Bombay High Court Derails Ponda Bye-Election Hours Before Polls, Cites Short Remaining Term

In a dramatic last-minute intervention, the Bombay High Court's Goa bench quashed the Election Commission of India's (ECI) notification for a bye-election in Goa's 21-Ponda Assembly constituency. Justices Valmiki Menezes and Amit S. Jamsandekar ruled the move violated proviso (a) to Section 151-A of the Representation of the People (RP) Act, 1951, as the incoming MLA's term would be less than one year. Petitions by voters Pritam Harmalkar and Ankita Kamat succeeded, canceling polling set for April 9, 2026—just a day after the April 8 judgment.

Goa Chief Minister Pramod Sawant called the verdict "shocking," while Congress chief Amit Patkar decried it as a "dark day for democracy," alleging BJP-ECI nexus. The seat fell vacant after former Chief Minister Ravi Naik's death on October 15, 2025.

From Oath to Vacancy: The Timeline Unfolds

Goa Assembly elections occurred on February 14, 2022, with results on March 10 and oaths on March 15—the assembly's start date, set to end March 14, 2027. Ravi Naik won Ponda but passed away in October 2025, triggering a vacancy. ECI notified bye-elections on March 15, 2026 (gazetted March 16), with nominations by March 23, polling April 9, and results May 4. Petitioners argued this left the new MLA under 10 months, breaching RP Act limits.

The core questions: Does "remainder of the term of a member in relation to a vacancy" in proviso (a) to Section 151-A mean the outgoing MLA's balance from vacancy date, or the incoming one's from result declaration? And is ECI's notification valid despite prior High Court precedents?

Petitioners Draw Line at One-Year Threshold

Senior Advocates Akshay Naik and Nitin Sardessai urged quashing, stressing Section 151-A's non-obstante clause mandates bye-elections within six months unless exceptions apply. Proviso (a) independently bars them if the new member's term post-swearing is under one year. With results due May 4, 2026, and assembly expiry March 14, 2027—mere nine months—they invoked Sandeep Yashwantrao Sarode (2019 SCC OnLine Bom 629) and Anil Shivkumar Dubey (2024), where Nagpur bench held the period runs from result date. ECI accepted those without appeal, they noted, binding via judicial discipline ( Birla Corporation Ltd. v. Commissioner , 2005). Article 329 bar on election interference doesn't apply pre-poll.

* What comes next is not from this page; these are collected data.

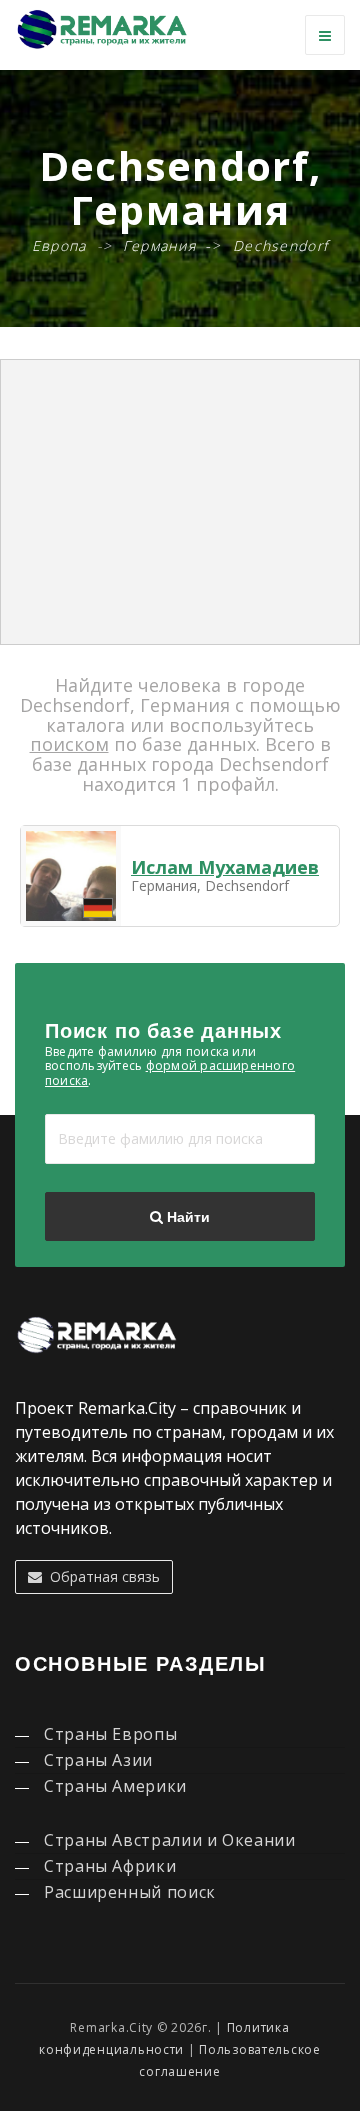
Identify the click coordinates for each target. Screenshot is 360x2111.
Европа (59, 245)
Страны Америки (115, 1786)
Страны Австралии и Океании (170, 1840)
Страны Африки (110, 1866)
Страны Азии (98, 1760)
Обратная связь (101, 1576)
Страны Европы (110, 1734)
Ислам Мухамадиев (225, 867)
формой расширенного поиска (170, 1072)
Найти (186, 1217)
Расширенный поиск (130, 1892)
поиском (69, 744)
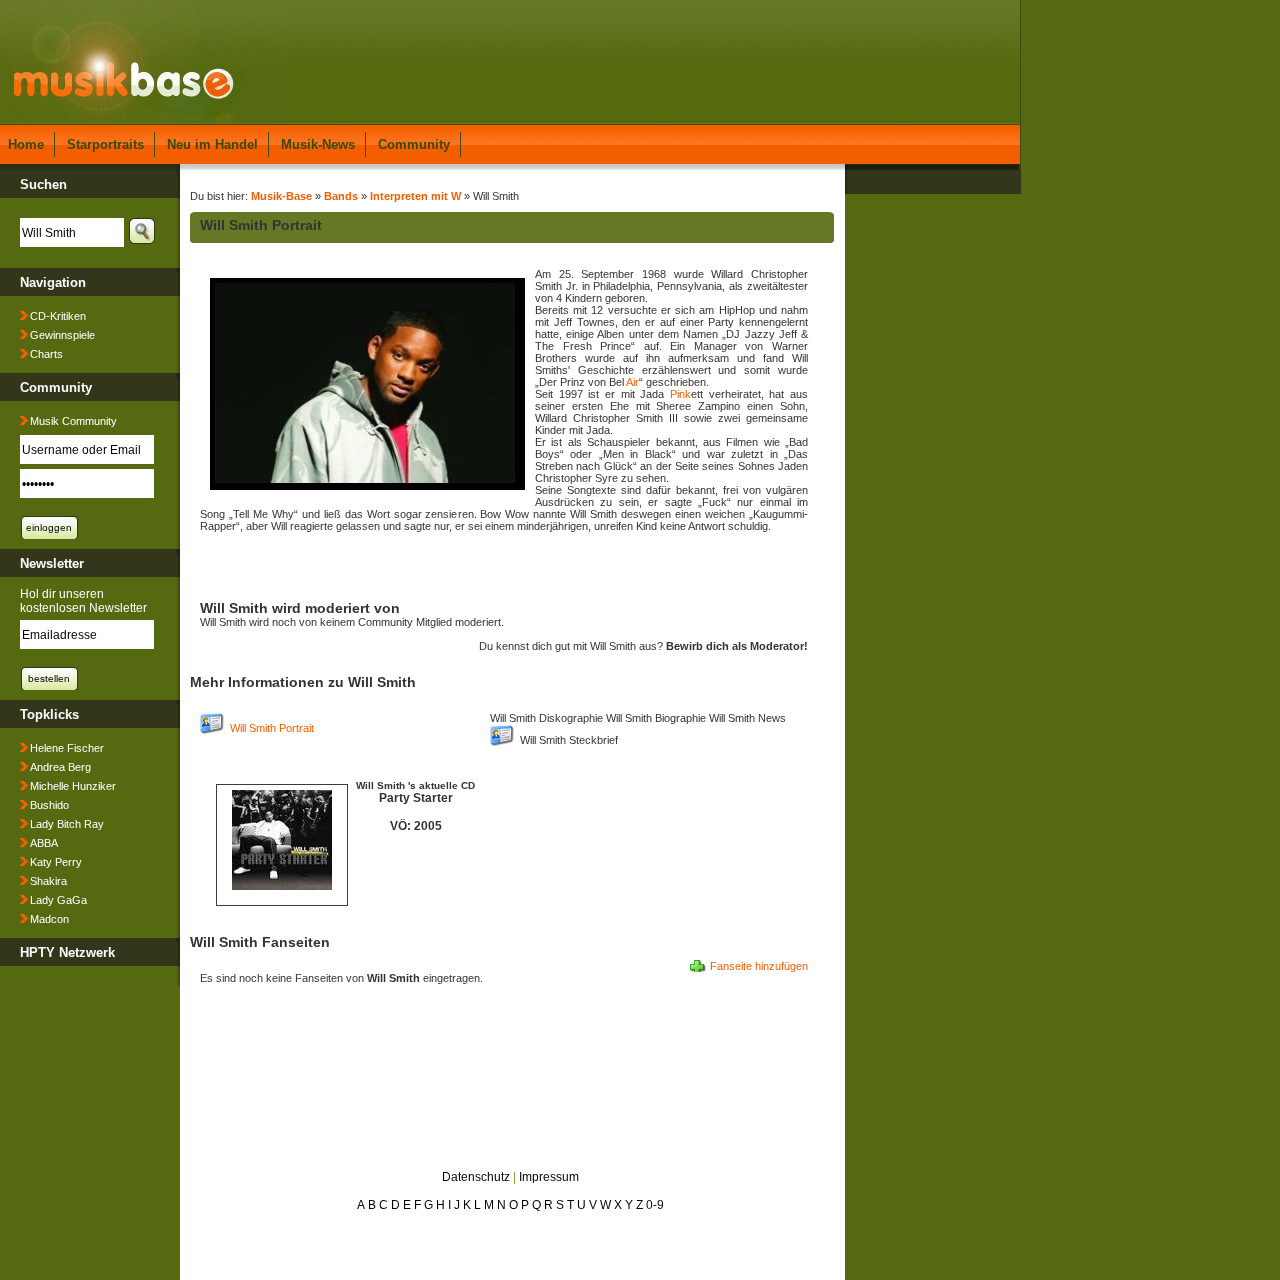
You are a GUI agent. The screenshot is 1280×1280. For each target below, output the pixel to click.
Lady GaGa (58, 900)
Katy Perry (56, 862)
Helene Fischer (67, 748)
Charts (46, 354)
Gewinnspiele (62, 335)
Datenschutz (476, 1177)
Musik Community (73, 421)
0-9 (655, 1205)
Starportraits (105, 144)
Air (632, 382)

ECI Pushes Back, Seeks Larger Bench Review

ECI, via Senior Advocate S.R. Rivankar, countered: "Remainder" ties to outgoing member's term from vacancy (October 15, 2025), over one year to expiry. They slammed Sarode as misreading Supreme Court in Pramod Laxman Gaudadhe (2018) 7 SCC 550, urging reference to larger bench under High Court rules. Other High Courts (Punjab & Haryana in Kunal Chanana , 2024; Karnataka) align with vacancy-date reckoning. Pre-1996 amendment reports favored this to avoid unrepresented seats near general polls. Intervenor Trajano D’Mello echoed, calling Sarode sub silentio.

Advocate General Devidas Pangam assisted, cautioning against Law Commission reports as interpretive aids.

Precedents Locked In: No Escape for ECI

The bench meticulously dissected, affirming Sarode 's binding ratio: plain language—"the remainder of the term of a member in relation to a vacancy"—points to incoming member from result date, non-obstante clause isolating it from vacancy provisions. Gaudadhe was fact-specific (over one year left), not ratio on interpretation. No per incuriam; coordinate benches bind ( Dhanwanti Devi , 1996 6 SCC 44; Pranay Sethi , 2017 16 SCC 680). ECI's non-appeal sealed it. Reports irrelevant ( Dewadas , 1982 1 SCC 552). No larger bench needed—no intra-court conflict.

Key Observations from the Bench

"The remainder of the term of a member means the remaining term an incoming member would get from the date of declaration of the result of the bye-election from out of total term of five years." ( Sandeep Yashwantrao Sarode , adopted)

"Language of clause (a) of proviso to section 151-A... is unambiguous, plain and clear. It conveys unmistakably the Intention of the legislature..."

"We declare that the impugned Notification dated 16.03.2026... is contrary to the provisions of Clause (a) of proviso to Section 151-A."

Polls Pulled: Nullity Declared, Stay Denied

The court quashed the notification as "arbitrary," making rule absolute. Stay plea failed despite 171 postal ballots and preparations—consequences follow. Sanjay Goel, Goa Chief Electoral Officer, awaited ECI instructions. BJP awaits formal ECI nod; Congress smells politics.

This reinforces democratic thrift: no wasteful short-term polls, prioritizing full terms amid fiscal and representational balance. Future vacancies near term-end may go unfilled, streamlining processes but leaving voices unheard briefly.